PASSAGE
++++

All of lore.kernel.org
 help / color / mirror / Atom feed
From: Joonsoo Kim <iamjoonsoo.kim@lge.com>
To: Wengang Wang <wen.gang.wang@oracle.com>
Cc: Dmitry Vyukov <dvyukov@google.com>, Linux-MM <linux-mm@kvack.org>,
	Andrey Ryabinin <aryabinin@virtuozzo.com>,
	Alexander Potapenko <glider@google.com>,
	kasan-dev <kasan-dev@googlegroups.com>
Subject: Re: [PATCH 0/5] mm/kasan: advanced check
Date: Thu, 23 Nov 2017 15:23:17 +0900	[thread overview]
Message-ID: <20171123062317.GC31720@js1304-P5Q-DELUXE> (raw)
In-Reply-To: <bc1b210e-8a95-39ac-fafb-852409bdebd4@oracle.com>

On Wed, Nov 22, 2017 at 11:43:00AM -0800, Wengang Wang wrote:
> 
> 
> On 2017/11/21 20:30, Joonsoo Kim wrote:
> >On Mon, Nov 20, 2017 at 11:56:05AM -0800, Wengang wrote:
> >>
> >>On 11/19/2017 05:50 PM, Joonsoo Kim wrote:
> >>>On Fri, Nov 17, 2017 at 11:56:21PM +0100, Dmitry Vyukov wrote:
> >>>>On Fri, Nov 17, 2017 at 11:30 PM, Wengang Wang <wen.gang.wang@oracle.com> wrote:
> >>>>>Kasan advanced check, I'm going to add this feature.
> >>>>>Currently Kasan provide the detection of use-after-free and out-of-bounds
> >>>>>problems. It is not able to find the overwrite-on-allocated-memory issue.
> >>>>>We sometimes hit this kind of issue: We have a messed up structure
> >>>>>(usually dynamially allocated), some of the fields in the structure were
> >>>>>overwritten with unreasaonable values. And kernel may panic due to those
> >>>>>overeritten values. We know those fields were overwritten somehow, but we
> >>>>>have no easy way to find out which path did the overwritten. The advanced
> >>>>>check wants to help in this scenario.
> >>>>>
> >>>>>The idea is to define the memory owner. When write accesses come from
> >>>>>non-owner, error should be reported. Normally the write accesses on a given
> >>>>>structure happen in only several or a dozen of functions if the structure
> >>>>>is not that complicated. We call those functions "allowed functions".
> >>>>>The work of defining the owner and binding memory to owner is expected to
> >>>>>be done by the memory consumer. In the above case, memory consume register
> >>>>>the owner as the functions which have write accesses to the structure then
> >>>>>bind all the structures to the owner. Then kasan will do the "owner check"
> >>>>>after the basic checks.
> >>>>>
> >>>>>As implementation, kasan provides a API to it's user to register their
> >>>>>allowed functions. The API returns a token to users.  At run time, users
> >>>>>bind the memory ranges they are interested in to the check they registered.

++++

TO DO
• a. In the kasan email, what does the API return to users who register their allowed functions?
• b. Continue the kasan email from where it stops.

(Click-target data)
++++

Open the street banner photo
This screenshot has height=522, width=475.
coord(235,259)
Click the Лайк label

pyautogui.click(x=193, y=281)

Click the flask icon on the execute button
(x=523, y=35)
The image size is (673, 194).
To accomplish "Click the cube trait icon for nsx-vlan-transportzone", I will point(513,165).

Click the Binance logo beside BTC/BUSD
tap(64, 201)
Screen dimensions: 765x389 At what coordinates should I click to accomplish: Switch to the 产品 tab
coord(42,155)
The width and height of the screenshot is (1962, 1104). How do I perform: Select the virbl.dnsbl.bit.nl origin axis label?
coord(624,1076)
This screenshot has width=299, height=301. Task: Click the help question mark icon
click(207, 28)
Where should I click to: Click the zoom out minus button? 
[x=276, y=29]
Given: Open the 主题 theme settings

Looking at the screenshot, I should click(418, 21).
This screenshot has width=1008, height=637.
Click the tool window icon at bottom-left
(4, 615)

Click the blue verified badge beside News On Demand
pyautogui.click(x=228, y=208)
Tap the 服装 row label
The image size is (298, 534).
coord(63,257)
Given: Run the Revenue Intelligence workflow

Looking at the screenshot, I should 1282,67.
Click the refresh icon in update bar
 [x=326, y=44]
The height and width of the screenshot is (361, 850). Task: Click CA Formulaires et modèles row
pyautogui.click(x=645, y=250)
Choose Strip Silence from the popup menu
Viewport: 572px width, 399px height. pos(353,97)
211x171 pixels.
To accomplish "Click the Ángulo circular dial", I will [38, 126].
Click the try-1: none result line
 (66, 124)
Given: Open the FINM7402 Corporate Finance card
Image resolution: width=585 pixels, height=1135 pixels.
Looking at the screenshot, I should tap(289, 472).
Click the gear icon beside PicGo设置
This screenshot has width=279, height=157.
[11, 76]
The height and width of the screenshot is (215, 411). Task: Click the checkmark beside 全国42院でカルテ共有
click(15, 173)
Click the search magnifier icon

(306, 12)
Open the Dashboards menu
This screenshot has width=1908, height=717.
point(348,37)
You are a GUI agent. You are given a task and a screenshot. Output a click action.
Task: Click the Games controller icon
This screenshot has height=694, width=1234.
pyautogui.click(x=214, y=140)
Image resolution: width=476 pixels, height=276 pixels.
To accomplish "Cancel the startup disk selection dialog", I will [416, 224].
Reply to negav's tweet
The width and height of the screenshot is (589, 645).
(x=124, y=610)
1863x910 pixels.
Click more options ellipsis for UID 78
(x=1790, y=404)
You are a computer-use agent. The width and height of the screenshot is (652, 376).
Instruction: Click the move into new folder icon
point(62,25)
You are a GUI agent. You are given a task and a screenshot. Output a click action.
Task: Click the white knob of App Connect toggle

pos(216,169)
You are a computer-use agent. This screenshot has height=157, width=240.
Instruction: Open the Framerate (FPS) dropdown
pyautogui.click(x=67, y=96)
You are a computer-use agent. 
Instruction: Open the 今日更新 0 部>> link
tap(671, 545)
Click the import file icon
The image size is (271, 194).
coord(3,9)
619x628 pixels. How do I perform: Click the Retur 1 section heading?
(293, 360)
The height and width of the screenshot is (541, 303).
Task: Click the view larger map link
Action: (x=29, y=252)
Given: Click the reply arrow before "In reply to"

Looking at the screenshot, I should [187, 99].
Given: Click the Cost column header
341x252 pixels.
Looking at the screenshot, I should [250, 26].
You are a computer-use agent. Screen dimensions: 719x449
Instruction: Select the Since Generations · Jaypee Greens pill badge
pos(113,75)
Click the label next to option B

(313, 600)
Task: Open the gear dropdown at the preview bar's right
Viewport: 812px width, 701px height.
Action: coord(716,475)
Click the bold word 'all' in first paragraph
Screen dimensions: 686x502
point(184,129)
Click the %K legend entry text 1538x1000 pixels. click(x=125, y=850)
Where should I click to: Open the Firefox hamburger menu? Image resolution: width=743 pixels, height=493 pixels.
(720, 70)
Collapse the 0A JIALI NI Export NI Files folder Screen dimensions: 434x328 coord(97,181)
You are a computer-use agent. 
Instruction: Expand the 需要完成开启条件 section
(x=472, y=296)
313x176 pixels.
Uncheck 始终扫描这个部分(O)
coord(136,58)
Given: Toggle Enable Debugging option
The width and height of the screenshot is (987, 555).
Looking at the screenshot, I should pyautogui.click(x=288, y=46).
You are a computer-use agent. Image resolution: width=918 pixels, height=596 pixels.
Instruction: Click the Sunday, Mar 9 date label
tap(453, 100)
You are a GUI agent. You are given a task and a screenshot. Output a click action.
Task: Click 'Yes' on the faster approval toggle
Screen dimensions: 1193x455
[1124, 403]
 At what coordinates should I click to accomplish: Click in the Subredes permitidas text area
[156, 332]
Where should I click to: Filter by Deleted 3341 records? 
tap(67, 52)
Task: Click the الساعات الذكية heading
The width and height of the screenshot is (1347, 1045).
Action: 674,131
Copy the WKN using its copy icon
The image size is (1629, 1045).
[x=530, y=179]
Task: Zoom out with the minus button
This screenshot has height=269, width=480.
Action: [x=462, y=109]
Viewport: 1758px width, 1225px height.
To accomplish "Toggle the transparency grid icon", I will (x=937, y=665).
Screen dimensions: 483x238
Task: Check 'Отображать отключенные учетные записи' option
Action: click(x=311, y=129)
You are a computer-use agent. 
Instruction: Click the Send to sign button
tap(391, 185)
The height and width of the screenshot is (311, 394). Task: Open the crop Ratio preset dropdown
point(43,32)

++++

WRITTEN RESPONSES
• a. It returns a token.

• b.
> >>>>>Kasan then checks the bound memory ranges with the allowed functions.
> >>>>>
> >>>>>
> >>>>>Signed-off-by: Wengang Wang <wen.gang.wang@oracle.com>
> >>>Hello, Wengang.
> >>>
> >>>Nice idea. I also think that we need this kind of debugging tool. It's very
> >>>hard to detect overwritten bugs.
> >>>
> >>>In fact, I made a quite similar tool, valid access checker (A.K.A.
> >>>vchecker). See the following link.
> >>>
> >>>https://github.com/JoonsooKim/linux/tree/vchecker-master-v0.3-next-20170106
> >>>
> >>>Vchecker has some advanced features compared to yours.
> >>>
> >>>1. Target object can be choosen at runtime by debugfs. It doesn't
> >>>require re-compile to register the target object.
> >>Hi Joonsoo, good to know you are also interested in this!
> >>
> >>Yes, if can be choosen via debugfs, it doesn't need re-compile.
> >>Well, I wonder what do you expect to be chosen from use space?
> >As you mentioned somewhere, this tool can be used when we find the
> >overwritten happend on some particular victims. I assumes that most of
> >the problem would happen on slab objects and userspace can choose the
> >target slab cache via debugfs interface of the vchecker.
> Yes, I agree it would be slab objects.
> If there is a way to set the slab objects to be subject of check via
> name, it is good.
> One question is how about common kmalloc slabs?  They are widely
> used and many
> problems happens with them.

Yes, kmalloc slab should be supported. I have a simple solution to
this problem and mentioned on another reply. Please reference it.

> 
> >
> >>>2. It has another feature that checks the value stored in the object.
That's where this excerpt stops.